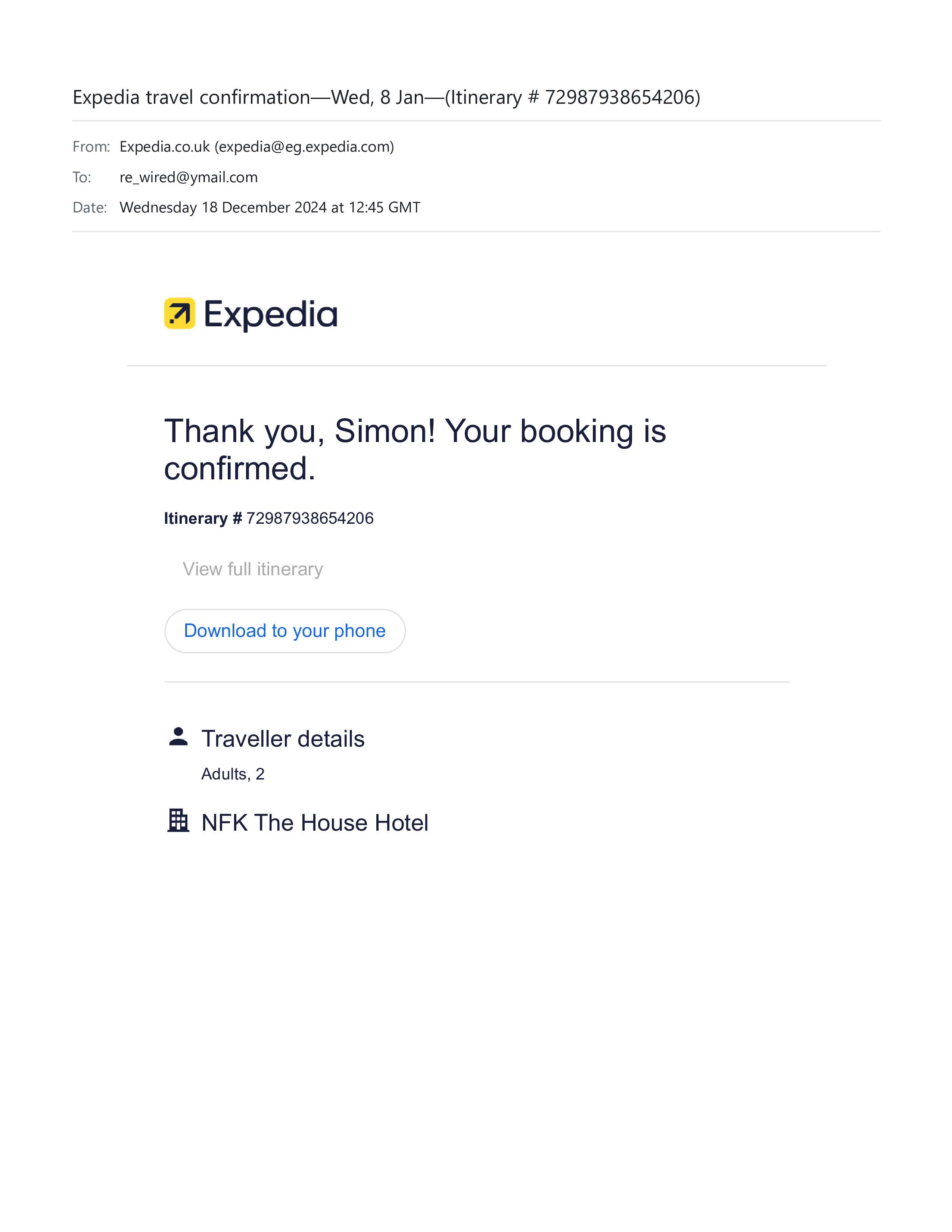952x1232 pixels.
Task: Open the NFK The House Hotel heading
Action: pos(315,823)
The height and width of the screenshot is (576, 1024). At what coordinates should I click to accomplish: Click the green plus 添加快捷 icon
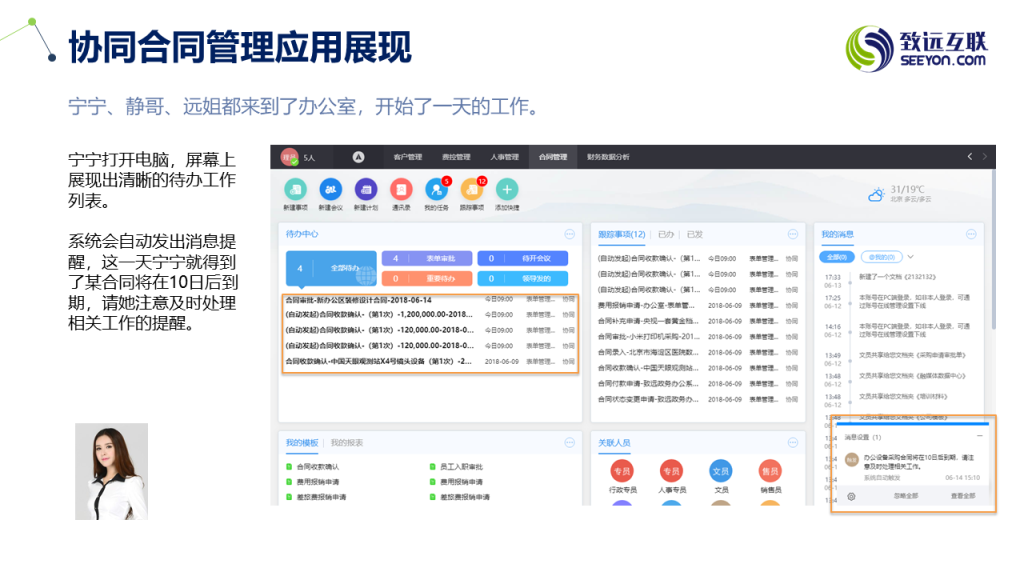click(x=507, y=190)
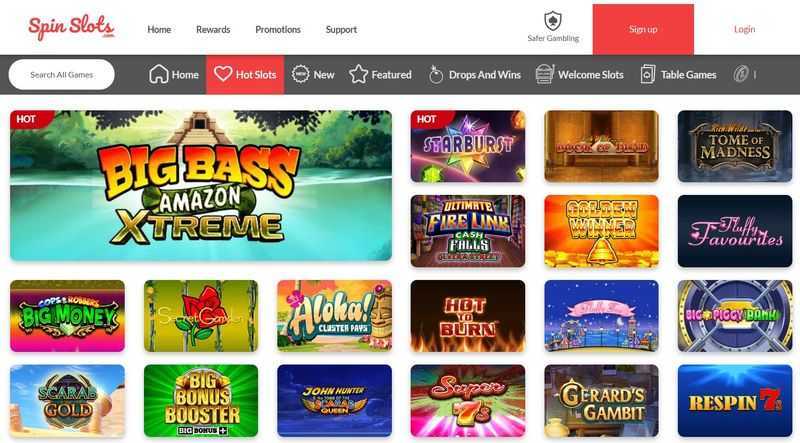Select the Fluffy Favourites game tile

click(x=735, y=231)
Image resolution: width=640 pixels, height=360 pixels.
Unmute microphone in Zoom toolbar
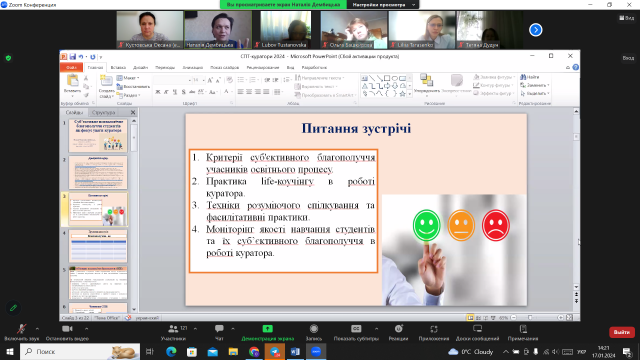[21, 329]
----------------------------------------
### [Stated task]
Swap "microphone" for "camera" in the records from the line that has "The height and" through the end of the records, both ends included, and leave every other word unchanged. Omit the pictures from your answer.

### [Exercise answer]
The height and width of the screenshot is (576, 1024). At what coordinates should I click to accomplish: Click the green plus 添加快捷 icon
click(x=507, y=190)
Select the Fluffy Favourites game tile

click(x=735, y=231)
Image resolution: width=640 pixels, height=360 pixels.
Unmute camera in Zoom toolbar
[21, 329]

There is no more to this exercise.